Chance of rolling two dices and throwing 1 and 2 7 times in a row

Question

I've just seen an episode of Red Dwarf and there was something that doesn't stop bugging me.

They played a game with $2$ dice and one of them didn't want to roll a $1$ on one dice and $$2 on the other one.
He rolled a combination of $1$ and $2$, $7$ times in a row.
The calculation in that show was around $\frac{1}{62000000}$. How would you calculate that?
I know just some basic stuff from school so I believe there is a $1$ in $36$ chance to get $1$ and $2$ when rolling two dices once ($36$ possible outcomes and only one correct), but I can't wrap my head around how to calculate multiple throws. Thank you. :)

Answer 1

There are 36 possible outcomes when throwing two dices, as there are 6 outcomes throwing only one dice. But, naming a dice $A$ and the other $B$, there are two outcomes you are looking for; $A=1$, $B=2$ and $A=2$, $B=1$.

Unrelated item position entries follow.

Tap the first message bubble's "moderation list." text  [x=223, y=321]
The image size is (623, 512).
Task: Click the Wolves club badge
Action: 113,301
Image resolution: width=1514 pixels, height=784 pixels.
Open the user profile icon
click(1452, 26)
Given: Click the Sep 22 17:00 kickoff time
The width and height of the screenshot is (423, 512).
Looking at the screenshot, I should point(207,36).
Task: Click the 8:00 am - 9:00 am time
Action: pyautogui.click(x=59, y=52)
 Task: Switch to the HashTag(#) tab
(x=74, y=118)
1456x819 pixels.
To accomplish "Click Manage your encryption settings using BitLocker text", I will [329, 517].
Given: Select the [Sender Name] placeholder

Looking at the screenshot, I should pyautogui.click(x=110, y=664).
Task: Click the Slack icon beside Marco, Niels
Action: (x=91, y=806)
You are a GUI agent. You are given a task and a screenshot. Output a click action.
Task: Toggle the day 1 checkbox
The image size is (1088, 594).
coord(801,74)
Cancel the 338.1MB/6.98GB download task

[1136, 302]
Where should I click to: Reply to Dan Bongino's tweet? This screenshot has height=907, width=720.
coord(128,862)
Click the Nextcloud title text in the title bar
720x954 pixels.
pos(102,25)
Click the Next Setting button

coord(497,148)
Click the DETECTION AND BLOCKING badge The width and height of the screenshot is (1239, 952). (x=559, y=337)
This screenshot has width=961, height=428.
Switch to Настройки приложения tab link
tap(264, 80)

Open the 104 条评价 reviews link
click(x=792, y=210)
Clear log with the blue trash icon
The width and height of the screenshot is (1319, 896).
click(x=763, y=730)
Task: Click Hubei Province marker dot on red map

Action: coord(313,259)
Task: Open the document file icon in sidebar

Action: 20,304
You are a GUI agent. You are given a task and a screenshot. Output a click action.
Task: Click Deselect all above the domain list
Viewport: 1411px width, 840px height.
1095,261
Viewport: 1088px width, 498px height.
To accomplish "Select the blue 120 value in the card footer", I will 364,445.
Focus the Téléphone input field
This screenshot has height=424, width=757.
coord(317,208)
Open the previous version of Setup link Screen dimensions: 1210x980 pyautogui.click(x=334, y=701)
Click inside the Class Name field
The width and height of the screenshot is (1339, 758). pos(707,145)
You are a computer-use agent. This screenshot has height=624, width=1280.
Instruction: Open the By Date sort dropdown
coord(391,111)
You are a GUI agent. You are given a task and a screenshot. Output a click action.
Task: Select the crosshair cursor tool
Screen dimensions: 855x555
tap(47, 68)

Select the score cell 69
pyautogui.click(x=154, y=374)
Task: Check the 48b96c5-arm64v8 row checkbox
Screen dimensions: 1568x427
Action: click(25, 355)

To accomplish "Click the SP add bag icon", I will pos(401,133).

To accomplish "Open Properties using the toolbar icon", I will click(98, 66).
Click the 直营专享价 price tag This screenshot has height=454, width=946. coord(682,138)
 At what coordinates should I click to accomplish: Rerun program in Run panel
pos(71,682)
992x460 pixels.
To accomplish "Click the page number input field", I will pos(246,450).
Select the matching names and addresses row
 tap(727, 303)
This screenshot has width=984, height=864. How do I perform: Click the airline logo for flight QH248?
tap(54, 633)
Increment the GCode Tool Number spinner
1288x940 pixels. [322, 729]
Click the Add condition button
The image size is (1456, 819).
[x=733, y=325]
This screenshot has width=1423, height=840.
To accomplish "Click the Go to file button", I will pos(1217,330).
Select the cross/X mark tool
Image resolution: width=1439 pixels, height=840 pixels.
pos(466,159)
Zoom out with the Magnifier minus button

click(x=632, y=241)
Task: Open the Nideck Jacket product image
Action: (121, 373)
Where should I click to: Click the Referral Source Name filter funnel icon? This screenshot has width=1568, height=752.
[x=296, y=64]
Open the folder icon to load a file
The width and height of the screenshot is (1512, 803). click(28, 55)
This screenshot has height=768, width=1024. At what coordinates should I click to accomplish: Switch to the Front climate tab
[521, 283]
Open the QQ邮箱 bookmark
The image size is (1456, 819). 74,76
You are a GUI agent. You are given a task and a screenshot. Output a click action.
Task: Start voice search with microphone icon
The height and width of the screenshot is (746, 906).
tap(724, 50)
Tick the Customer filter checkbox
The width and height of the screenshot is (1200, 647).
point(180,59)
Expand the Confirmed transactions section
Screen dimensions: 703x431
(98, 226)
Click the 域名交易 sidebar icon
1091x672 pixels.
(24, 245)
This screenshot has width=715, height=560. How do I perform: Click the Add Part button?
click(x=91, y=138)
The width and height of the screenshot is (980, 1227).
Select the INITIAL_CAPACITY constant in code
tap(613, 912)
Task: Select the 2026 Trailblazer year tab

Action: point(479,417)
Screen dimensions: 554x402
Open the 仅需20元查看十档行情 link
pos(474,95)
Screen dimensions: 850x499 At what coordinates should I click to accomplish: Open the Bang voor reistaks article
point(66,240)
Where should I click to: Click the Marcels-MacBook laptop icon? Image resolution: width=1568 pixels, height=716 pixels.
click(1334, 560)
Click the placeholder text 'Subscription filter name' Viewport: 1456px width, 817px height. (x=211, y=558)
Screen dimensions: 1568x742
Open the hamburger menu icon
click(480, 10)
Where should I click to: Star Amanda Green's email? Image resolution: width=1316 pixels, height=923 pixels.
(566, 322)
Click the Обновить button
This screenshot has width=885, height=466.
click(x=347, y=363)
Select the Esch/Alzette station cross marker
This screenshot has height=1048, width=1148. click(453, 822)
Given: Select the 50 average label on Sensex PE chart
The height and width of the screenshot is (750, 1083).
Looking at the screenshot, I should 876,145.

So the probability of getting 1 and 2 by throwing two dices is $$ \frac{2}{36}=\frac{1}{18}. $$ Then, to get 1 and 2 seven times in a row, $$ \left(\frac{1}{18}\right)^7=\frac{1}{612220032}\cong1.63\cdot10^{-9}. $$ So the rate would be $612220032:1$. Still, this is 10 times bigger than the one you said of 62 million. I searched on the internet about this episode and I found a quote in IMDb, saying exactly what you said. I really believe that the show is wrong.

Answer 2

The chance of rolling a dice with a specific sequence (ANY sequence really) with length $n$ (in this case, $14$) is $\left(\dfrac{1}{6}\right)^n$

So calculating $\left(\dfrac{1}{6}\right)^{14}$, we get $\dfrac{1}{78364164096}$

I have no clue why they came up with $1$ in $62$ million chance. The show might've made a mistake.